■ **Work task**
Every entry in the data that follows should come back exactly, pictures aside.

■ **Records supplied**
---------------

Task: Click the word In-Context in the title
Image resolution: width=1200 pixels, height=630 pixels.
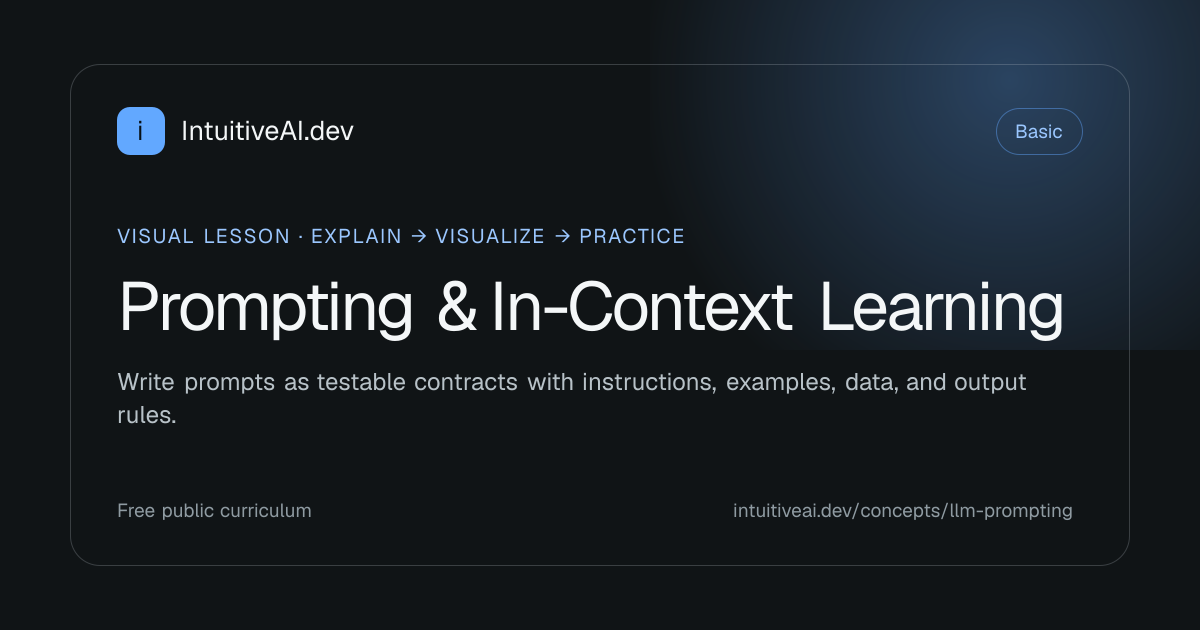Action: (x=642, y=309)
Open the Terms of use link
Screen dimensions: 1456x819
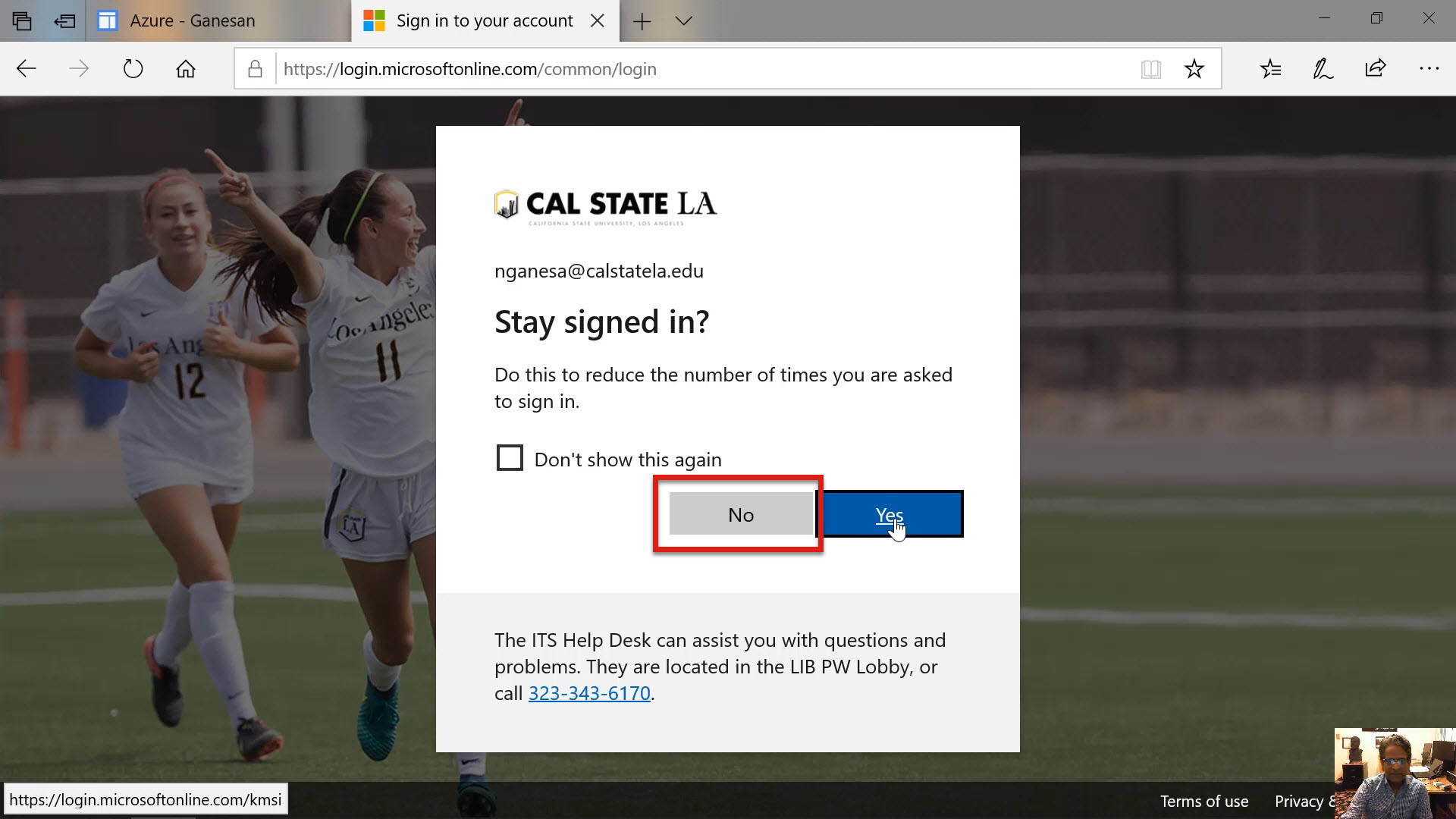[x=1203, y=801]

---------------

■ **Response to the task**
Task: Click the word In-Context in the title
Image resolution: width=1200 pixels, height=630 pixels.
Action: (x=642, y=309)
Open the Terms of use link
Screen dimensions: 1456x819
[x=1203, y=801]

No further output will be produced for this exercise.